All plants are not created equal! Deciduous ornamentals, coniferous evergreens, herbaceous perennials and broadleaf evergreens all have their own cultural differences. Plants are not dissimilar to people in that they too have circulatory systems that need to absorb nutrients in order to thrive. Just as people who are in good health tend to resist illness, plants that start out healthy are more capable to fight disease and resist insect problems. There is an enormous amount of attention given to raising our “green friends” and the equation to bring them to fruition is an exciting challenge.
With an increasing demand for premium plant material and the realization that ours is an industry dealing with perishable commodities, at the mercy of Mother Nature, it’s no wonder that the cost of producing such a product has increased. Going forward, there needs to be more of an appreciation for the production of plants as it takes an average of eight years to produce a marketable plant for the garden. Much more is involved than simply buying a liner, sticking it in a pot and waiting for a return on your money.
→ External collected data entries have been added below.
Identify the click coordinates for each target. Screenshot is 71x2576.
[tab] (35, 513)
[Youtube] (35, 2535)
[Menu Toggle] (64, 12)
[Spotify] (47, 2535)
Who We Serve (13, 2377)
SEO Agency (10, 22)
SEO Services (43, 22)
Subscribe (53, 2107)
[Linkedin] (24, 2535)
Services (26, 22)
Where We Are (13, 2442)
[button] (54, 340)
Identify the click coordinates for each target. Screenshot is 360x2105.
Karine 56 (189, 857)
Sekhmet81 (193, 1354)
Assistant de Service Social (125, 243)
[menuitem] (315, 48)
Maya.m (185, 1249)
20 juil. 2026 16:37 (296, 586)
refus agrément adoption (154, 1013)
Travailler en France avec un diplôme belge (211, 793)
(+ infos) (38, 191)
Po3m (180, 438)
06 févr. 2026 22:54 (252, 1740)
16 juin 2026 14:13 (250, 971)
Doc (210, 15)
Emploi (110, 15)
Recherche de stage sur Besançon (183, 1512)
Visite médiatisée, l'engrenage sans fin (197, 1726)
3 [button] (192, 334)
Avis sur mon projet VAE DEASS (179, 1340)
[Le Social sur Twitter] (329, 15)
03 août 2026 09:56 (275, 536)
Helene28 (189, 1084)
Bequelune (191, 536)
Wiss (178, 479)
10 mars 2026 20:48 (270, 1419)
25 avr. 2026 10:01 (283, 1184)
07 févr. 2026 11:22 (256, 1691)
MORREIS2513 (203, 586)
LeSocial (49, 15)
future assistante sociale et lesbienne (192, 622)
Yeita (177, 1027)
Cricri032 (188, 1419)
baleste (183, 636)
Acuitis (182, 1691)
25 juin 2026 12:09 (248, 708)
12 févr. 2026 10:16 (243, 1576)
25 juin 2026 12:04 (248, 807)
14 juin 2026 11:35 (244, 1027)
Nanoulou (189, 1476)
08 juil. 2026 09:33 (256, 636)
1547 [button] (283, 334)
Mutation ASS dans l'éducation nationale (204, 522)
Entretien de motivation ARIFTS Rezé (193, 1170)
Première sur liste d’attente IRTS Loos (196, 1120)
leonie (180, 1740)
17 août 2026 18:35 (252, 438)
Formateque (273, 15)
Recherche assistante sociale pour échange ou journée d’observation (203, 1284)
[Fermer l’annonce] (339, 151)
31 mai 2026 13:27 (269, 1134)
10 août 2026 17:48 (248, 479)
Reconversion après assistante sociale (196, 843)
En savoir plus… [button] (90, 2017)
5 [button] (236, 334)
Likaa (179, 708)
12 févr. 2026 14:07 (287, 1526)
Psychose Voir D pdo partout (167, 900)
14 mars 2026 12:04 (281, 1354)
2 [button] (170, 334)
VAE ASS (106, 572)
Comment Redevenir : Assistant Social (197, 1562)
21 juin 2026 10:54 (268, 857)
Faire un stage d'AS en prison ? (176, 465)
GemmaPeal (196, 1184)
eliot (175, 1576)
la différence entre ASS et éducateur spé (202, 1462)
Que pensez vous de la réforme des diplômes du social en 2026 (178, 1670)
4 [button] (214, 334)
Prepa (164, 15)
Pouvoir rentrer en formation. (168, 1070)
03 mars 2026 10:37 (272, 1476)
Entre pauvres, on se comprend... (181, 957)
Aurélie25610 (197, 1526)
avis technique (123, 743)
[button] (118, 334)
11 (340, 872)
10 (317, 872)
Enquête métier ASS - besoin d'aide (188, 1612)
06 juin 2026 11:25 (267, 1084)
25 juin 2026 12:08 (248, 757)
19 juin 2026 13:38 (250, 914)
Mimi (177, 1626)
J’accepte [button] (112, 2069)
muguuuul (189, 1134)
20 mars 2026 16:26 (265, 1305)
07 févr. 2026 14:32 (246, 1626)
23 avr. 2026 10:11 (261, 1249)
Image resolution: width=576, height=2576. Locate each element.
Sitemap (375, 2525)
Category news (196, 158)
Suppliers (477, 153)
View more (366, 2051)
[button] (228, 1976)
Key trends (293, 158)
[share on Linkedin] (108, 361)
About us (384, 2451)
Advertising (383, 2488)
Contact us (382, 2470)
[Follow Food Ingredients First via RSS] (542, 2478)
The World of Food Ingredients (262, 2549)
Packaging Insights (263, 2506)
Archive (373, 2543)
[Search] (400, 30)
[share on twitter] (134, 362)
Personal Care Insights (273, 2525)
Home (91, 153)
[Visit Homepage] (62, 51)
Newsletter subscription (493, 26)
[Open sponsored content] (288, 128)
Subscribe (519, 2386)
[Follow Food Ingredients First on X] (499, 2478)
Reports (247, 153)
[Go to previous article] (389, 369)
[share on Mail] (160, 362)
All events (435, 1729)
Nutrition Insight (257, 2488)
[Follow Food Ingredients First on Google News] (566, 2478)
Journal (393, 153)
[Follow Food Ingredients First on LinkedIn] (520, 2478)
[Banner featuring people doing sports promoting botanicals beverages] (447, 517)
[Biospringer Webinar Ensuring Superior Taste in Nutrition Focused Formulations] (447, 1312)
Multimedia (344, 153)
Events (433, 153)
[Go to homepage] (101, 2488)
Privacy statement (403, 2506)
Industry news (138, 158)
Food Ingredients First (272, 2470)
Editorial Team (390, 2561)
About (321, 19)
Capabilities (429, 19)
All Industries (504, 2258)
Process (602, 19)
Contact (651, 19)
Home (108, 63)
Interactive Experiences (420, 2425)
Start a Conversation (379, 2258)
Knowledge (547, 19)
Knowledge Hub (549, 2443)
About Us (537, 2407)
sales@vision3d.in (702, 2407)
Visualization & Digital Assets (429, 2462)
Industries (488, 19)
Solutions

The ability to produce premium plant material is truly an art form. The creation of a plant’s life and understanding the behavioral aspects of different kinds of plants is an arduous task to say the least. First there is the research, science and luck of finding new plants. Plant hunters scour the globe, record locations and wait patiently to return during the dormant season to collect a sample. Plant hardiness is determined through a series of tests judging the adaptability to extremes in heat, cold, moisture, drought and direct sunlight. The challenge of mass producing a plant at an affordable price is a priority on every growers mind. There are different techniques used to produce plants. Air layering is a method developed by the Chinese to produce roots on the stem for more difficult to root plants. Grafting is the process of connecting two different plants (scion wood and rootstock) so they grow as one. Most of the beautiful Japanese maples you see in garden centers for sale have been grafted. Tissue culture takes a piece of a plant (such as a stem tip, node, embryo or seed) and places it in a sterile, nutrient medium where it multiplies. These are just a few ways that have helped plants become stronger and more consistent.
Propagating plants is only part of the battle. Progressive growers have found ways, through science, to enhance a plants performance, offering a competitive advantage. Advanced fertilizers, organic companions and suitable growing environments all affect costs, but the results speak for themselves. Regular nitrogen fertilizers can cost one quarter of what a slow release fertilizer can. Mycorrhizae fungi are beneficial organisms that grow along roots of host plants, enlarging the roots’ surface-absorbing area helping the plant’s uptake of nutrients and water. This helps reduce transplant shock, environmental stress, soil borne diseases and pathogens. Equations are also considered for spacing plants so that sunlight hits all sides, finishing a plant properly. Finally, the growing environments today are futuristic. Heated floors encourage roots to establish more quickly. Temperature and wind sensitive gauges retract the ceiling of Cravo systems (advanced glass greenhouses) helping to protect and create the most perfect plant material possible.
Although strides have been made for creating more consistent, durable and attractive plants, the attention towards finishing an almost perfect product has made it more labor intensive. Just as a parent is never finished raising their children, so to are gardeners never finished maintaining their plants. Pruning and feeding are two disciplines that are never fully finished. The decision of your purchase should not merely amount to dollars and cents. Branching structure, tree caliper, overall body, plant health, root development and cosmetic differences are just a few variables which can affect the cost of a plant. Suffice to say, a rhododendron grown by one grower is not the same as one grown by another.